The IMO’s President, Prof. Dr. Gregor Dolinar, confirmed the achievement, praising the AI’s solutions as “clear, precise,” and often “easy to follow.” That’s a major compliment, given that the Olympiad problems are designed to challenge some of the brightest young minds on the planet.
What makes this feat even more impressive is how the AI approached the problems. Unlike earlier systems, which needed human experts to rewrite the questions into computer-friendly formats, Gemini Deep Think worked entirely in natural language, reading and understanding the exact same problems given to human contestants, and solving them within the official 4.5-hour time limit.
The model achieved this by using advanced reasoning tools, including something DeepMind calls “parallel thinking,” which lets the AI explore multiple problem-solving strategies at the same time, similar to how skilled mathematicians think through different angles before committing to a solution.

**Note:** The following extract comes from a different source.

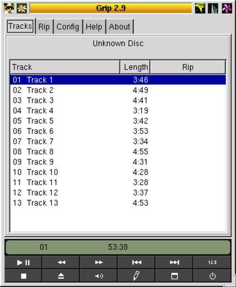
Task: Open the Help tab
Action: point(94,27)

The system was also trained using new reinforcement learning techniques and a curated set of high-quality math solutions to boost its problem-solving abilities.

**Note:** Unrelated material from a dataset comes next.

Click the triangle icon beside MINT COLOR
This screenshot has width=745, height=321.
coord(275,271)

Google plans to make this version of Gemini available first to trusted testers, including professional mathematicians, before rolling it out to Google AI Ultra subscribers.
The development comes amid growing competition in the AI space. OpenAI also announced that one of its experimental models hit the same score, 35 out of 42, in the same IMO challenge. With both companies now demonstrating gold-level performance on a human math competition, this signals a major leap forward in AI’s ability to reason logically, handle abstract problems, and produce rigorous, formal proofs.
Google CEO Sundar Pichai described the progress as “just astounding,” while DeepMind CEO Demis Hassabis called it “incredible progress” in AI’s ability to handle high-level intellectual tasks.
While the AI isn’t replacing mathematicians anytime soon, its success opens up new possibilities for AI-assisted research, education, and mathematical discovery, and represents a milestone in machines tackling one of the most human of challenges: creative problem-solving through logic.